Are you a collection manager or conservator and have you found a strange object in your care? Amulets, talismans and grimoires – it sounds rather like the contents of Harry Potter’s backpack, but these kinds of objects were constructed in Dutch medieval times and onward by wizards and black and white witches. Unrecognizable to a layman’s eye, many of these objects are now collecting dust in the storages of Dutch museums. Magic expert Dr Sándor Chardonnens aims to find these mysterious objects and helps museums identify and contextualise them.
Museum collaborations
Do you work at a museum, house of antiquities, archaeological depot or an archive and does your collection include a mysterious object? Do you suspect it might be an occult object? If so, complete the form below or send an email to samenwerken [at] let.ru.nl (samenwerken[at]let[dot]ru[dot]nl). Sándor Chardonnens is happy to examine the object to identify, study, describe and contextualise it. With his expertise, he offers museums, archives and depots a unique opportunity to attract the attention of a scientific and popular audience.

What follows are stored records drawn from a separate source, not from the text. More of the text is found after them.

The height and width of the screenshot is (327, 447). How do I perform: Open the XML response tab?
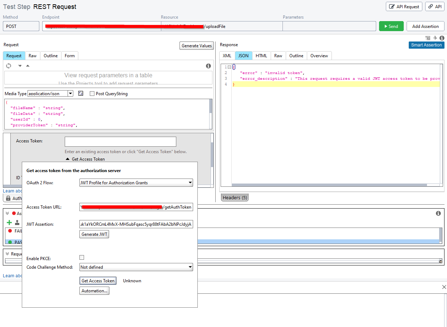pyautogui.click(x=227, y=56)
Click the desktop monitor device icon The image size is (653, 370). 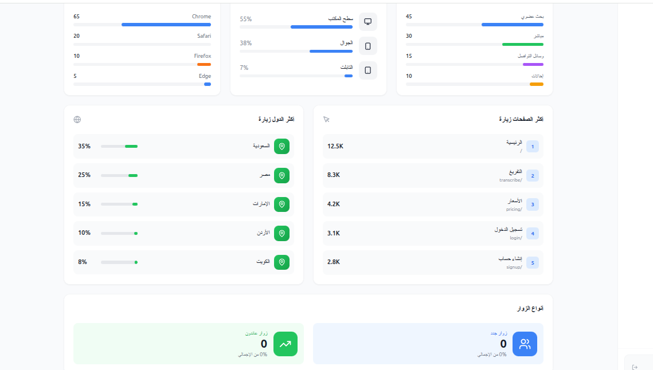pyautogui.click(x=368, y=22)
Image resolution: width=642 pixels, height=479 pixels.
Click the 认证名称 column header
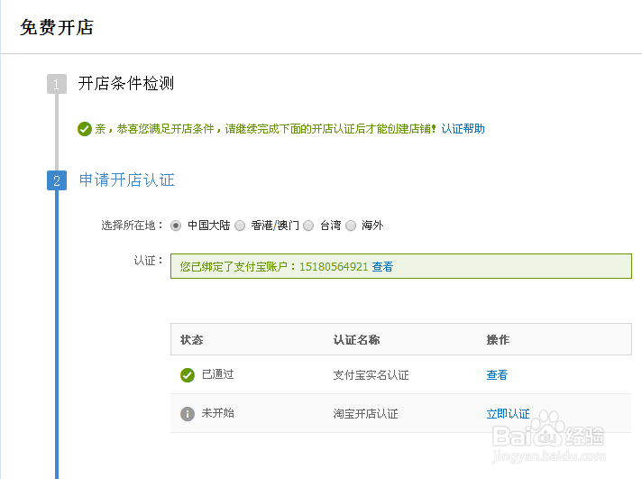click(356, 340)
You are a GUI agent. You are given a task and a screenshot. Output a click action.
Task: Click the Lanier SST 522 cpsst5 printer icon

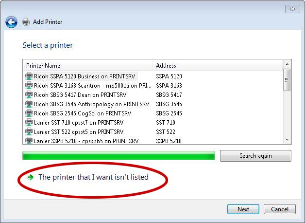pos(29,131)
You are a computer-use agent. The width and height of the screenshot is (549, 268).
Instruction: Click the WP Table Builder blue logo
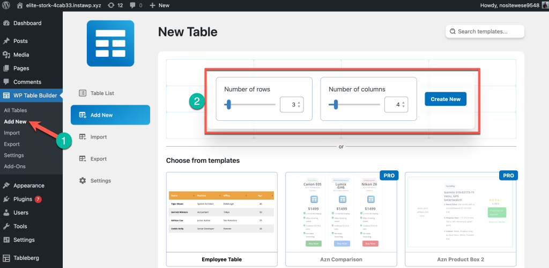pos(110,44)

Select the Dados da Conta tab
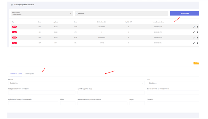point(16,73)
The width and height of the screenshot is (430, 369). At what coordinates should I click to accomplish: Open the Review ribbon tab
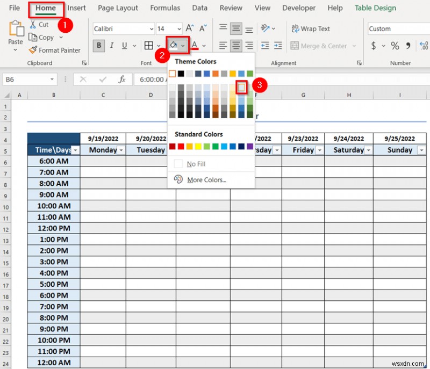coord(231,8)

Dr Sándor Chardonnens, magic expert
Dr Sándor Chardonnens (PhD Leiden, 2006) is a researcher at the Radboud Institute for Culture and History. His research focuses on early modern European magic in books and objects – an area that is not yet widely known in the Dutch museum world. “Some countries have entire museums dedicated to magical objects, but Dutch museums still lack knowledge about these objects. The fact that they are hardly ever exhibited is partly because collection managers often do not have enough information about the objects to recognize and adequately describe them,” Chardonnens says. Using his expertise, he seeks to change this, by collaborating with conservators and collection managers to identify and describe these objects, and thinking of ways to bring them to light.